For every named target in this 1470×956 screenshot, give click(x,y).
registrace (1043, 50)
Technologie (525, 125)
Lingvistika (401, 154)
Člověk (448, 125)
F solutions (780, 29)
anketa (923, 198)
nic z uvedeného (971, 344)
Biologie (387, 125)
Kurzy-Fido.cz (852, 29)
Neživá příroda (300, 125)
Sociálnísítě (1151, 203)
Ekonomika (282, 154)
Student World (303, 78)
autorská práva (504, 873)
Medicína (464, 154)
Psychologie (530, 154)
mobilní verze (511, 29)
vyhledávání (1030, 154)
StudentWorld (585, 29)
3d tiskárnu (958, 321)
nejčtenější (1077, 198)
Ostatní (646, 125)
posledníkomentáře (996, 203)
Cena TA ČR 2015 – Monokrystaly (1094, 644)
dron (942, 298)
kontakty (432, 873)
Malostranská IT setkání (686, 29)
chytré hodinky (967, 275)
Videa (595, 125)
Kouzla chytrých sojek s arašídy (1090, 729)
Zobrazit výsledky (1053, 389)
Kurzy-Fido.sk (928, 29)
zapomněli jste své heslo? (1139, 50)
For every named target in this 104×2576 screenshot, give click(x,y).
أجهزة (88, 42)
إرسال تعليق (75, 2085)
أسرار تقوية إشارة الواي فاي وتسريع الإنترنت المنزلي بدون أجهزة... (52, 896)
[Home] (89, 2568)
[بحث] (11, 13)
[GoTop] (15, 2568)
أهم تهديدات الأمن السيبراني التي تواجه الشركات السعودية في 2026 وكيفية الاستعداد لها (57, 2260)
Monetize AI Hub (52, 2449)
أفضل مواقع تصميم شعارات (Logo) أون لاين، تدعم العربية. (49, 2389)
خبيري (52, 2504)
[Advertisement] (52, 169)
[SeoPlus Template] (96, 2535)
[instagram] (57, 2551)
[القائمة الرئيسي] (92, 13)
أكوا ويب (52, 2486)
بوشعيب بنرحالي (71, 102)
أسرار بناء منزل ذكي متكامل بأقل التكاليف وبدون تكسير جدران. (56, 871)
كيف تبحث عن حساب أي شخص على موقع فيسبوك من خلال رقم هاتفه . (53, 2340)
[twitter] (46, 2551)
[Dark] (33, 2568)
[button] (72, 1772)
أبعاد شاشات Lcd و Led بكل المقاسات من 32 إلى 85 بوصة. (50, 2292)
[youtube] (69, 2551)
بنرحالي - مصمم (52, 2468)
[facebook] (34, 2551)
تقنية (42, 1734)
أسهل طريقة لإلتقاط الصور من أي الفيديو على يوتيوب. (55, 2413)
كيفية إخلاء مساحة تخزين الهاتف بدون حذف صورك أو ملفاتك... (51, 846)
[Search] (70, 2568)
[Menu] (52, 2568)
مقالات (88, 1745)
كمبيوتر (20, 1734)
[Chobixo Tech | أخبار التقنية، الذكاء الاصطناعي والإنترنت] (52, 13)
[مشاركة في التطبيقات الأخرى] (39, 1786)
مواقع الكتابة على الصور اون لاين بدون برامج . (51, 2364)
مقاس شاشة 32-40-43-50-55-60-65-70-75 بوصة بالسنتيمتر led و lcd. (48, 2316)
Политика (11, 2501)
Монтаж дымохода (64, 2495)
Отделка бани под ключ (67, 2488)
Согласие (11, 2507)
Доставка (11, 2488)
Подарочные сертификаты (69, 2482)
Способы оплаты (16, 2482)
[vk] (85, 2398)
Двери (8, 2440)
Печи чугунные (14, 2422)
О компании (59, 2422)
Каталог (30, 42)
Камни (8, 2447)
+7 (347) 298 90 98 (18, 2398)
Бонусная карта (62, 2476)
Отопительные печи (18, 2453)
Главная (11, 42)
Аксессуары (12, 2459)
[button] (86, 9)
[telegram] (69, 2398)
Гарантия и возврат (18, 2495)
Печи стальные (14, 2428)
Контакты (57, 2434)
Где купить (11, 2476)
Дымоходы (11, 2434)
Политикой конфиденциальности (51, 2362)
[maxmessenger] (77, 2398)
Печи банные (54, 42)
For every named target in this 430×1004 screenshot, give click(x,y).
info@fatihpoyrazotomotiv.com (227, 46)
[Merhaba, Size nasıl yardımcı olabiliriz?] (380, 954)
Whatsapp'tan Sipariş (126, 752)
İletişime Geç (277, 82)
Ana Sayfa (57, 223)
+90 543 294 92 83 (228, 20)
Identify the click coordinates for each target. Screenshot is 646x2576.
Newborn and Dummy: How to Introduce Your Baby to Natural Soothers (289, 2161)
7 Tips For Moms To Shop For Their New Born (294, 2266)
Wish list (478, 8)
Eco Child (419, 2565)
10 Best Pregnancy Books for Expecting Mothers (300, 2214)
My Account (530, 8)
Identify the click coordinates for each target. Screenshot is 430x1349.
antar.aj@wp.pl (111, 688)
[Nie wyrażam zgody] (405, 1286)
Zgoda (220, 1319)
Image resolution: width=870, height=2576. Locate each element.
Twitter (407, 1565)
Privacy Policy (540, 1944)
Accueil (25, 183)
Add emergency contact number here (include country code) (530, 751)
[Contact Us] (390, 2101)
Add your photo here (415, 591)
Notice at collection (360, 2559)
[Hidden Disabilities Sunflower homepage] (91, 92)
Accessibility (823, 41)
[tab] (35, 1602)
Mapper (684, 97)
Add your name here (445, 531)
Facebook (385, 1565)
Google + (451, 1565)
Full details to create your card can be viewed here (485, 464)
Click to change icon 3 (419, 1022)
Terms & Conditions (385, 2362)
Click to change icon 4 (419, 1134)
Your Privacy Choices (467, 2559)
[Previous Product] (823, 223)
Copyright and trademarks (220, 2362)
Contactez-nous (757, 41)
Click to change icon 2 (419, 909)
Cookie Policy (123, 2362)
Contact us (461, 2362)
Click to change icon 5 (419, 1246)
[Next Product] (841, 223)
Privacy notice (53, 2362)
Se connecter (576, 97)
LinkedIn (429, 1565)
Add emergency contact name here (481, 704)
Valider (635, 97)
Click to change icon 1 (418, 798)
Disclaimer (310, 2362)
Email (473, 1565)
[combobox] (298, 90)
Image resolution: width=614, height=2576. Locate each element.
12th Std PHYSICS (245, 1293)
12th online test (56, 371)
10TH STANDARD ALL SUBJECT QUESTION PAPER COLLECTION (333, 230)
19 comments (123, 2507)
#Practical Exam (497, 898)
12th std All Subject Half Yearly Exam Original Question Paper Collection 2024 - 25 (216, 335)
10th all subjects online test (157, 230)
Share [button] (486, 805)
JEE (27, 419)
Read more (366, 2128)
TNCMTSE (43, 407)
-----
Please turn the lines above into a JSON list of strings with one string per line, leaving out any blank lines.

(COMPLETED TASK):
[
  "For every named target in this 1470×956 screenshot, give click(x,y).",
  "registrace (1043, 50)",
  "Technologie (525, 125)",
  "Lingvistika (401, 154)",
  "Člověk (448, 125)",
  "F solutions (780, 29)",
  "anketa (923, 198)",
  "nic z uvedeného (971, 344)",
  "Biologie (387, 125)",
  "Kurzy-Fido.cz (852, 29)",
  "Neživá příroda (300, 125)",
  "Sociálnísítě (1151, 203)",
  "Ekonomika (282, 154)",
  "Student World (303, 78)",
  "autorská práva (504, 873)",
  "Medicína (464, 154)",
  "Psychologie (530, 154)",
  "mobilní verze (511, 29)",
  "vyhledávání (1030, 154)",
  "StudentWorld (585, 29)",
  "3d tiskárnu (958, 321)",
  "nejčtenější (1077, 198)",
  "Ostatní (646, 125)",
  "posledníkomentáře (996, 203)",
  "Cena TA ČR 2015 – Monokrystaly (1094, 644)",
  "dron (942, 298)",
  "kontakty (432, 873)",
  "Malostranská IT setkání (686, 29)",
  "chytré hodinky (967, 275)",
  "Videa (595, 125)",
  "Kouzla chytrých sojek s arašídy (1090, 729)",
  "Zobrazit výsledky (1053, 389)",
  "Kurzy-Fido.sk (928, 29)",
  "zapomněli jste své heslo? (1139, 50)",
  "For every named target in this 104×2576 screenshot, give click(x,y).",
  "أجهزة (88, 42)",
  "إرسال تعليق (75, 2085)",
  "أسرار تقوية إشارة الواي فاي وتسريع الإنترنت المنزلي بدون أجهزة... (52, 896)",
  "[Home] (89, 2568)",
  "[بحث] (11, 13)",
  "[GoTop] (15, 2568)",
  "أهم تهديدات الأمن السيبراني التي تواجه الشركات السعودية في 2026 وكيفية الاستعداد لها (57, 2260)",
  "Monetize AI Hub (52, 2449)",
  "أفضل مواقع تصميم شعارات (Logo) أون لاين، تدعم العربية. (49, 2389)",
  "خبيري (52, 2504)",
  "[Advertisement] (52, 169)",
  "[SeoPlus Template] (96, 2535)",
  "[instagram] (57, 2551)",
  "[القائمة الرئيسي] (92, 13)",
  "أكوا ويب (52, 2486)",
  "بوشعيب بنرحالي (71, 102)",
  "أسرار بناء منزل ذكي متكامل بأقل التكاليف وبدون تكسير جدران. (56, 871)",
  "كيف تبحث عن حساب أي شخص على موقع فيسبوك من خلال رقم هاتفه . (53, 2340)",
  "[twitter] (46, 2551)",
  "[Dark] (33, 2568)",
  "[button] (72, 1772)",
  "أبعاد شاشات Lcd و Led بكل المقاسات من 32 إلى 85 بوصة. (50, 2292)",
  "[youtube] (69, 2551)",
  "بنرحالي - مصمم (52, 2468)",
  "[facebook] (34, 2551)",
  "تقنية (42, 1734)",
  "أسهل طريقة لإلتقاط الصور من أي الفيديو على يوتيوب. (55, 2413)",
  "كيفية إخلاء مساحة تخزين الهاتف بدون حذف صورك أو ملفاتك... (51, 846)",
  "[Search] (70, 2568)",
  "[Menu] (52, 2568)",
  "مقالات (88, 1745)",
  "كمبيوتر (20, 1734)",
  "[Chobixo Tech | أخبار التقنية، الذكاء الاصطناعي والإنترنت] (52, 13)",
  "[مشاركة في التطبيقات الأخرى] (39, 1786)",
  "مواقع الكتابة على الصور اون لاين بدون برامج . (51, 2364)",
  "مقاس شاشة 32-40-43-50-55-60-65-70-75 بوصة بالسنتيمتر led و lcd. (48, 2316)",
  "Политика (11, 2501)",
  "Монтаж дымохода (64, 2495)",
  "Отделка бани под ключ (67, 2488)",
  "Согласие (11, 2507)",
  "Доставка (11, 2488)",
  "Подарочные сертификаты (69, 2482)",
  "Способы оплаты (16, 2482)",
  "[vk] (85, 2398)",
  "Двери (8, 2440)",
  "Печи чугунные (14, 2422)",
  "О компании (59, 2422)",
  "Каталог (30, 42)",
  "Камни (8, 2447)",
  "+7 (347) 298 90 98 (18, 2398)",
  "Бонусная карта (62, 2476)",
  "Отопительные печи (18, 2453)",
  "Главная (11, 42)",
  "Аксессуары (12, 2459)",
  "[button] (86, 9)",
  "[telegram] (69, 2398)",
  "Гарантия и возврат (18, 2495)",
  "Печи стальные (14, 2428)",
  "Контакты (57, 2434)",
  "Где купить (11, 2476)",
  "Дымоходы (11, 2434)",
  "Политикой конфиденциальности (51, 2362)",
  "[maxmessenger] (77, 2398)",
  "Печи банные (54, 42)",
  "For every named target in this 430×1004 screenshot, give click(x,y).",
  "info@fatihpoyrazotomotiv.com (227, 46)",
  "[Merhaba, Size nasıl yardımcı olabiliriz?] (380, 954)",
  "Whatsapp'tan Sipariş (126, 752)",
  "İletişime Geç (277, 82)",
  "Ana Sayfa (57, 223)",
  "+90 543 294 92 83 (228, 20)",
  "Identify the click coordinates for each target. Screenshot is 646x2576.",
  "Newborn and Dummy: How to Introduce Your Baby to Natural Soothers (289, 2161)",
  "7 Tips For Moms To Shop For Their New Born (294, 2266)",
  "Wish list (478, 8)",
  "Eco Child (419, 2565)",
  "10 Best Pregnancy Books for Expecting Mothers (300, 2214)",
  "My Account (530, 8)",
  "Identify the click coordinates for each target. Screenshot is 430x1349.",
  "antar.aj@wp.pl (111, 688)",
  "[Nie wyrażam zgody] (405, 1286)",
  "Zgoda (220, 1319)",
  "Image resolution: width=870, height=2576. Locate each element.",
  "Twitter (407, 1565)",
  "Privacy Policy (540, 1944)",
  "Accueil (25, 183)",
  "Add emergency contact number here (include country code) (530, 751)",
  "[Contact Us] (390, 2101)",
  "Add your photo here (415, 591)",
  "Notice at collection (360, 2559)",
  "[Hidden Disabilities Sunflower homepage] (91, 92)",
  "Accessibility (823, 41)",
  "[tab] (35, 1602)",
  "Mapper (684, 97)",
  "Add your name here (445, 531)",
  "Facebook (385, 1565)",
  "Google + (451, 1565)",
  "Full details to create your card can be viewed here (485, 464)",
  "Click to change icon 3 (419, 1022)",
  "Terms & Conditions (385, 2362)",
  "Click to change icon 4 (419, 1134)",
  "Your Privacy Choices (467, 2559)",
  "[Previous Product] (823, 223)",
  "Copyright and trademarks (220, 2362)",
  "Contactez-nous (757, 41)",
  "Click to change icon 2 (419, 909)",
  "Cookie Policy (123, 2362)",
  "Contact us (461, 2362)",
  "Click to change icon 5 (419, 1246)",
  "[Next Product] (841, 223)",
  "Privacy notice (53, 2362)",
  "Se connecter (576, 97)",
  "LinkedIn (429, 1565)",
  "Add emergency contact name here (481, 704)",
  "Valider (635, 97)",
  "Click to change icon 1 (418, 798)",
  "Disclaimer (310, 2362)",
  "Email (473, 1565)",
  "[combobox] (298, 90)",
  "Image resolution: width=614, height=2576. Locate each element.",
  "12th Std PHYSICS (245, 1293)",
  "12th online test (56, 371)",
  "10TH STANDARD ALL SUBJECT QUESTION PAPER COLLECTION (333, 230)",
  "19 comments (123, 2507)",
  "#Practical Exam (497, 898)",
  "12th std All Subject Half Yearly Exam Original Question Paper Collection 2024 - 25 (216, 335)",
  "10th all subjects online test (157, 230)",
  "Share [button] (486, 805)",
  "JEE (27, 419)",
  "Read more (366, 2128)",
  "TNCMTSE (43, 407)"
]